We are often asked by friends or people we know to come and evaluate the kimono from their mothers or grandmothers. The auction schedule is quite busy, so we do not go to individuals' houses that often but still sometimes we go.
The visit of the client goes like this----the house is from mid or late Showa period( Showa 1926- 1989) and usually parking place is only for one car. We park the car in front of the house. The house is empty - the inhabitant is now in hospital or senior peoples' home or has passed away. Some time has passed since the house became empty.
The client guides us to tansu, chest or a pile of kimono wrapped with tatoshi paper. Sometimes there are memo on the tatoshi, showing what is inside.
We ask how tall was she, opening the tatoshi.
150 cm or so? They usually say.
`It must be the average women's height of that age but now the average height is much taller, 10 cm more or much more' I repeat what I said on the phone when the client asked us to come.
(150 cm is less than 5 feet)
Some people have Oshima tsumugi, supreme tsumugi which cost so high originally but the lining is usually discolored so much and there are brown patina all over after long time storage.
The lining silk of certain era was not in good quality and tend to discolor so much. I tell this fact to the client. The client is surprised and looks unsatisfied.
`It is still Oshima' they say so, but actually they do not sell and we need to tell this.
We see black haori very often also at these houses. Black haori with dyed or pattern on the back.
They are the kind mothers wore to attend children's elementary school entering ceremony.
I remember my mother wearing that type of black haori over iromuji kimono. Most mothers at that time wore black haori for children's important event. The haori we are seeing must have had been worn by the client's mother or grand mother.
We keep looking the kimono-- some kimono must have been the ones given by the wearer's parents when this wearer got married. Parents prepared a lot of kimono for their daughters in old times. It has been said, if you had three daughters, you went bankrupt. For parents, prearing kimono for their daughters was a duty, so they saved money in order to tailor kimono for their own daughters. Pale pink semi formal kimono, and also funeral kimono both for summer and winter- parents prepared those things so their daughters did not get embarassed at her husband's family.

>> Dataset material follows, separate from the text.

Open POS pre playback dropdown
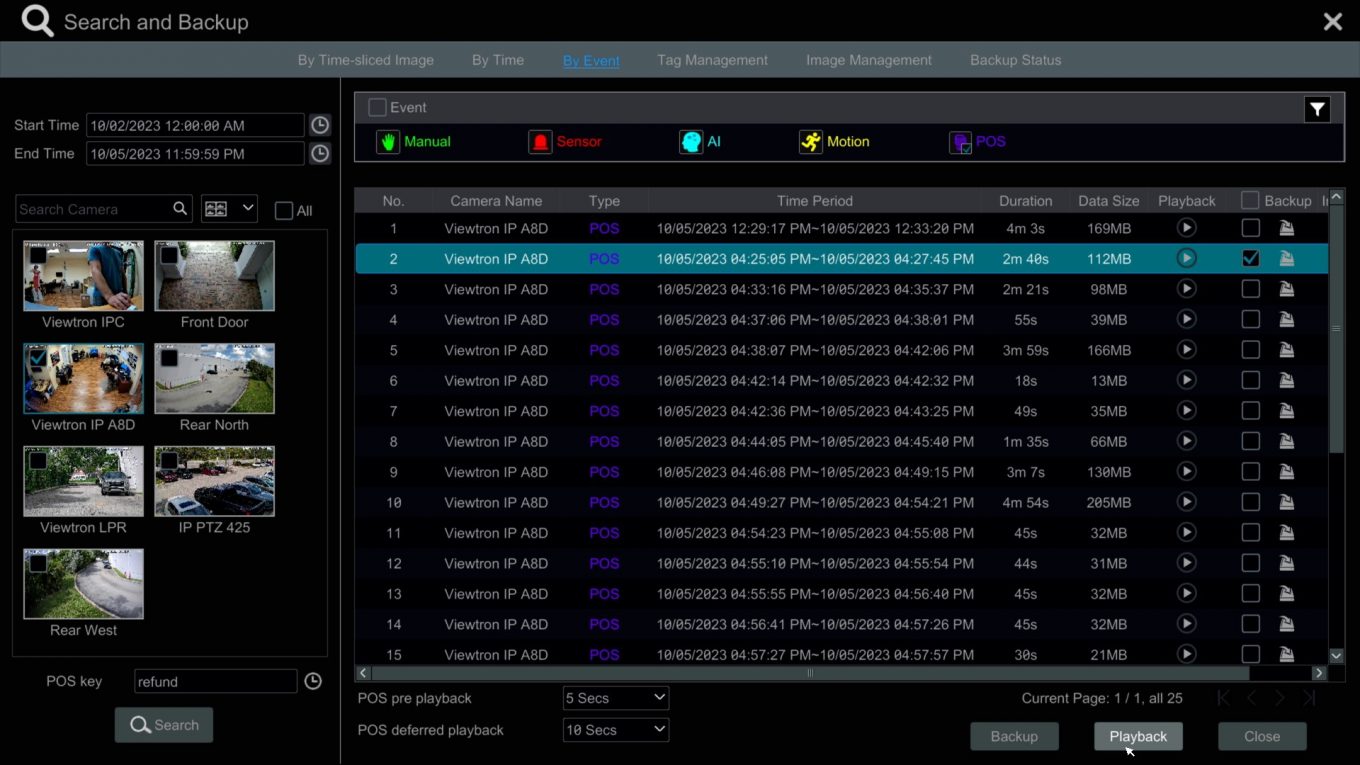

Older women all have those kimono given from their parents.
We check carefully but most kimono are small, have patina from storage. We check wishing there were special thing such as meisen with unique patterns or woven Miyako Jofu kimono which are considered to be very valuable and also connoisseur's items.
However, most of the time, we cannot find such rare items. Now we need to talk to the client.
`Do you have relatives or friends who might like to have these kimono?'
The client looks at us with puzzled face. `what do you mean?'
`Kimono fabrics are used as craft materials too' we say.
They say, `do you mean all these kimono have no value?'
Not only kimono, people leave many things behind filled with memories.
I feel so sentimental seeing all these things including kimono.
What do I leave behind when I go? Clothings? Books? I have nothing like jewelry or rare coin collection.
Real estate? It seems there are empty houses increasing, so I doubt the value of old houses - the value will not become highter, I guess in this population decresaing time.
How about things not real? Our newsletters? The things I wrote in my blog?
They will be remembered for some time but will be forgotten. I want to leave something meaningful for this world but I probably cannnot, I will be going with nothing behind.
I (Ichiro) am writing this in the seat next to my daughter.
She is used to drive and can drive well recently ( I can sleep well while she is driving!) I noticed, she's got half of my DNA. I am glad I could leave something behind.
I just could not help wishing her happiness.